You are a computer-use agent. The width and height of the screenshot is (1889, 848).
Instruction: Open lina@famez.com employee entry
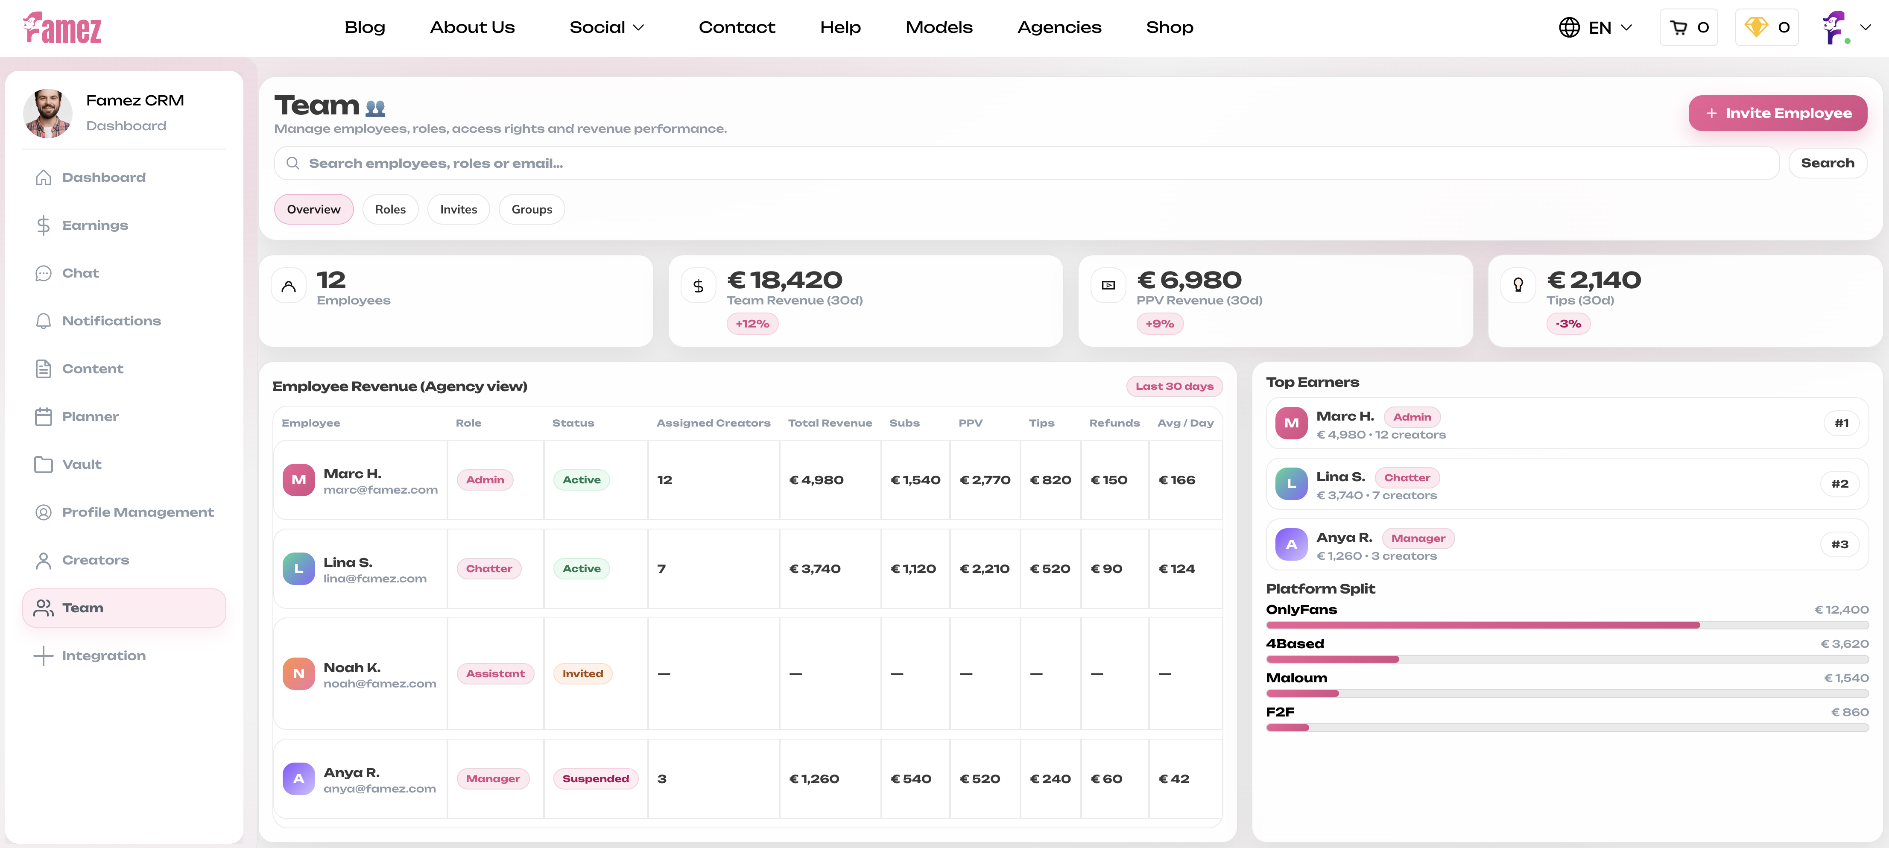375,578
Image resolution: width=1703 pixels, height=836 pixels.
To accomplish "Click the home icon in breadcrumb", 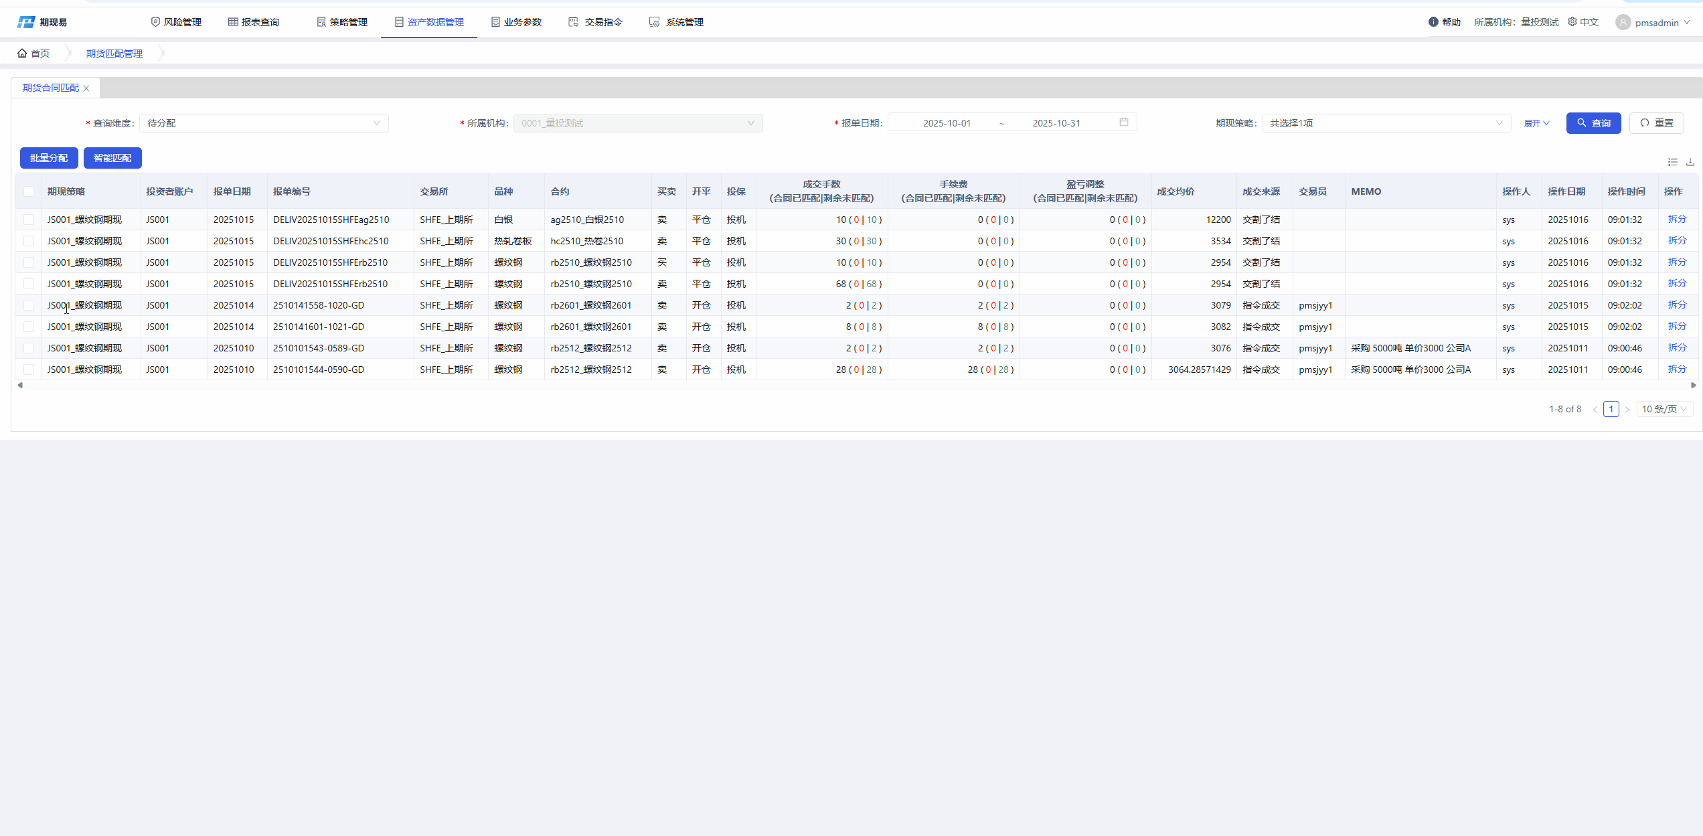I will point(22,54).
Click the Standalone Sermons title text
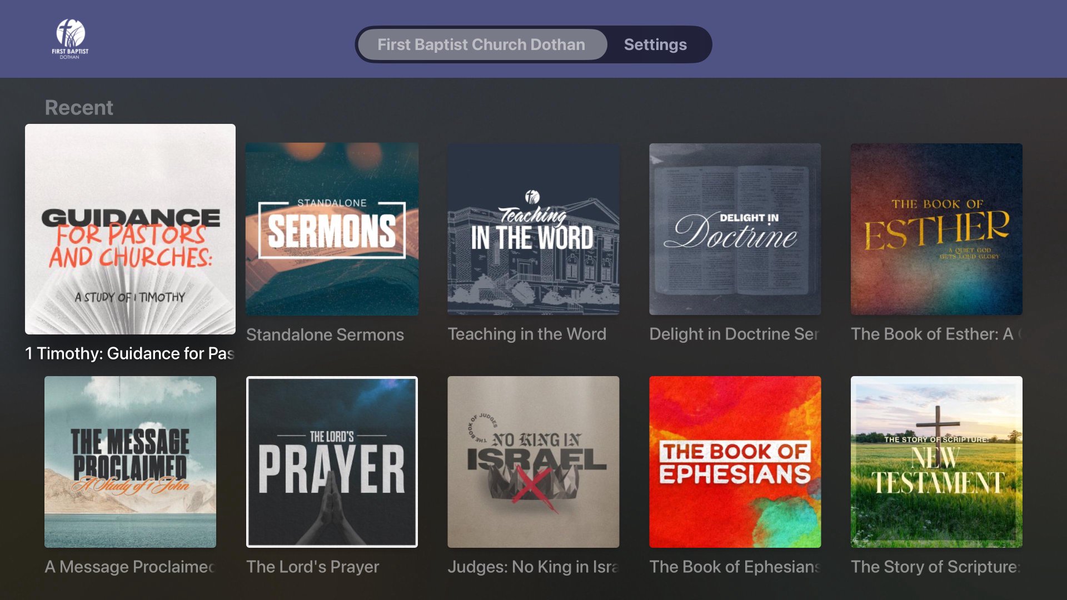This screenshot has width=1067, height=600. pos(325,334)
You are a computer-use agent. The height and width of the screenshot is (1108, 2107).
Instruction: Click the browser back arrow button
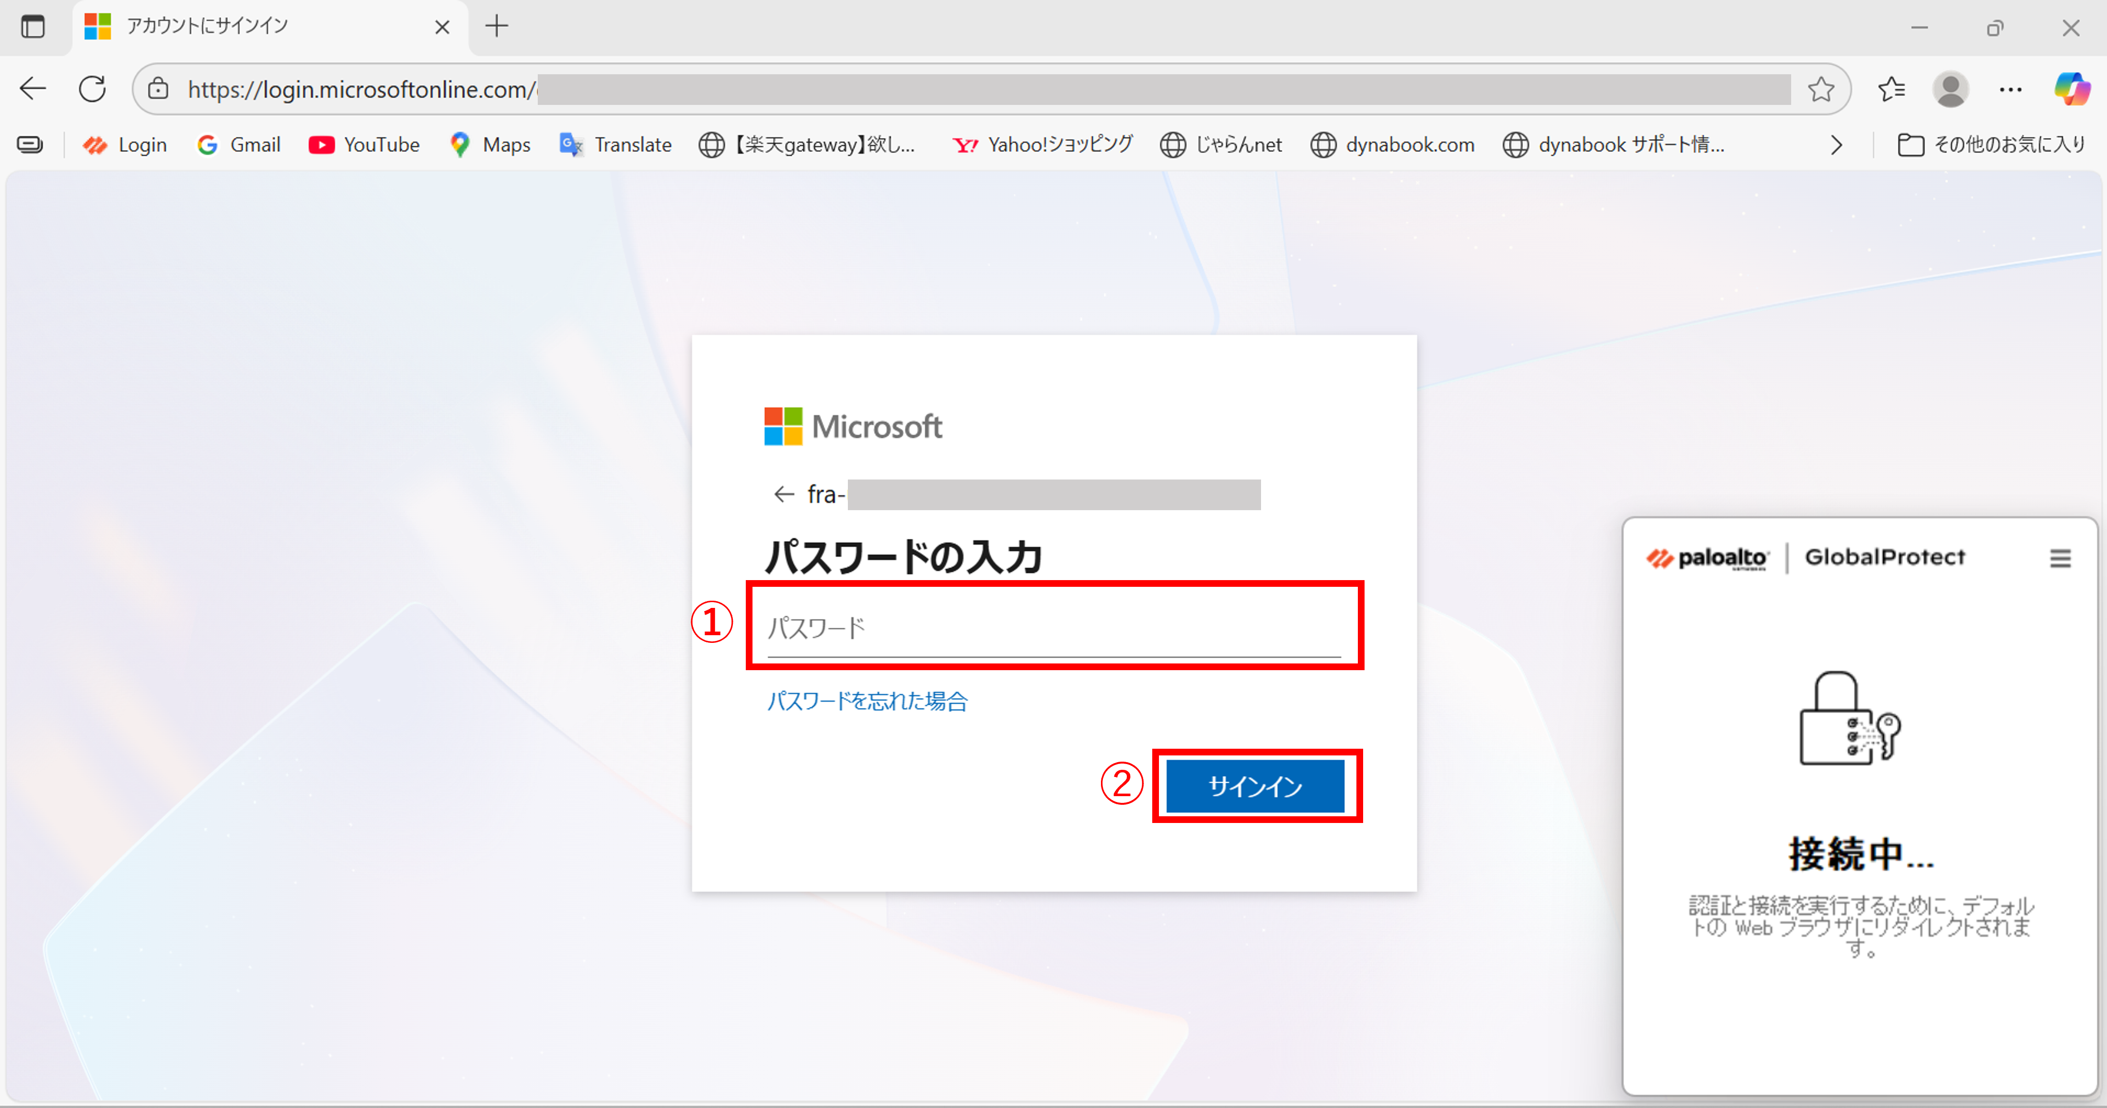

------------------------------------------------

» **To do**
Only the lines from the one containing "Click the Standalone Sermons title text" through the end of the data above are to be output, exactly and without pictures.

» **Solution below**
Click the Standalone Sermons title text
This screenshot has width=1067, height=600. pos(325,334)
You are a computer-use agent. The height and width of the screenshot is (1108, 2107).
Instruction: Click the browser back arrow button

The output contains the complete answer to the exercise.